Kuwaiti MPs and activists Wednesday urged the ruler of the oil-rich Gulf state to sack the prime minister, charging he is responsible for widespread corruption and deterioration of services.
In the biggest anti-government rally so far, over 10,000 protesters cheered loudly as speaker after speaker strongly lashed out at Prime Minister Sheikh Nasser Mohammad al-Ahmad Al-Sabah, a nephew of the emir.
“Your highness, corruption under the governments of Sheikh Nasser has reached new highs … Your highness the country is at risk … the premier does not deserve to stay,” said Islamist MP Faisal al-Muslim, addressing the emir.
“The people want to see the departure of Sheikh Nasser and parliament as well,” said the opposition lawmaker.
Since Sheikh Nasser was appointed prime minister in February 2006, he has been under strong pressure from opposition groups to quit. He has so far survived several confidence votes in parliament.
The opposition-sponsored protests have been launched in the wake of an unprecedented multi-million-dollar graft scandal involving around 15 MPs in the 50-member parliament and possibly government officials.
The public prosecutor last month opened a probe into the accounts of those MPs suspected of receiving around $350 million in “political bribes,” according to opposition lawmakers.
The scandal has already forced Foreign Minister Sheikh Mohammad Al-Sabah to resign after leading opposition MP Mussallam al-Barrak accused the government of making huge illegal overseas transfers through Kuwaiti embassies.

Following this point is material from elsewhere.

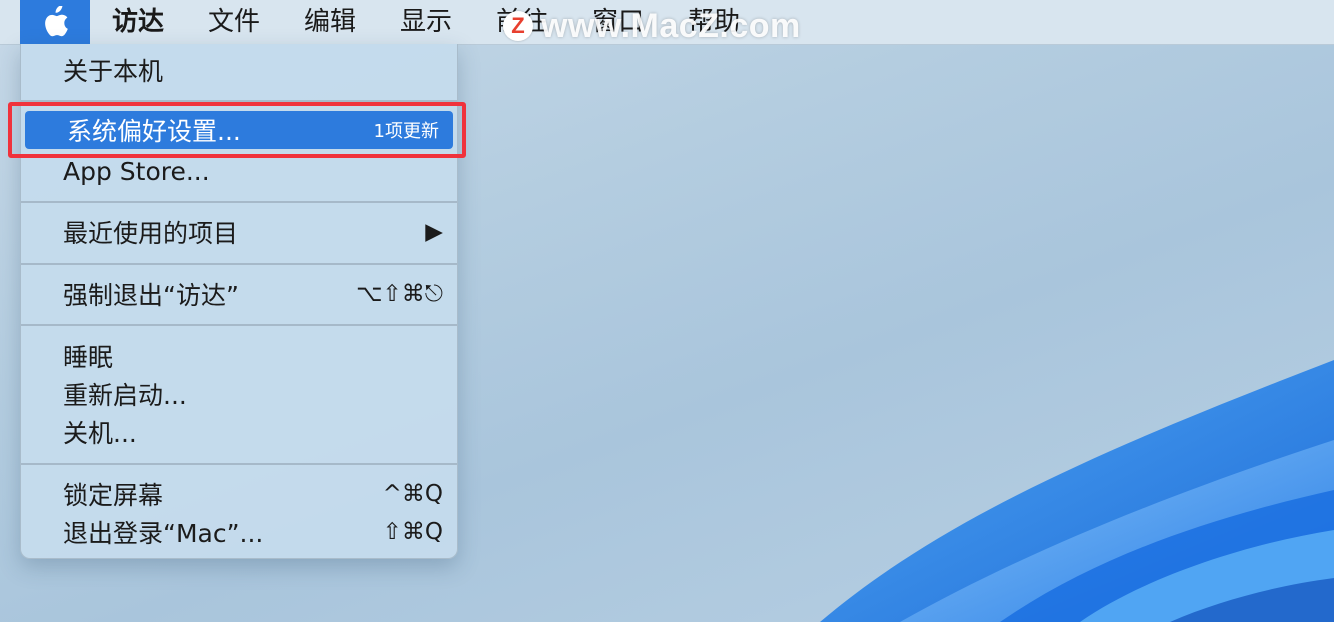  I want to click on menubar-item-help: 帮助, so click(714, 22).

“Sheikh Nasser is incompetent and can not be trusted to lead the government,” charged Barrak at the rally. “We (the opposition) will never meet with him.”
Barrak charged that the office of the prime minister made 485 “suspicious money transfers” mostly to Geneva, London and New York, since April 2006, estimated at dozens of millions of dollars.
He used the projector to show classified documents of the transfers.
Islamist activist Hamad al-Matar said the opposition rallies will continue until the fall of the government as he welcomed the resignation of the former foreign minister and urged other cabinet members to step down.
Speakers also charged the government of giving the bribes to MPs and some called for dissolving parliament and for a snap election.
Corruption has been on the rise in this oil-rich emirate which amassed more than $200 billion of budget surpluses over the past 12 fiscal years, thanks to high crude price.
Between 2003 and 2009, the emirate slipped 31 places to 66th position on the Berlin-based Transparency International Corruption Perceptions Index among 178 nations.
In 2010, however, it improved 12 places to the 54th position but still came last among the six energy-rich Gulf Cooperation Council (GCC) states.
Kuwait, OPEC’s third largest producer, has been rocked by a series of political crises between the opposition and the government, stalling development despite the abundant oil-driven wealth.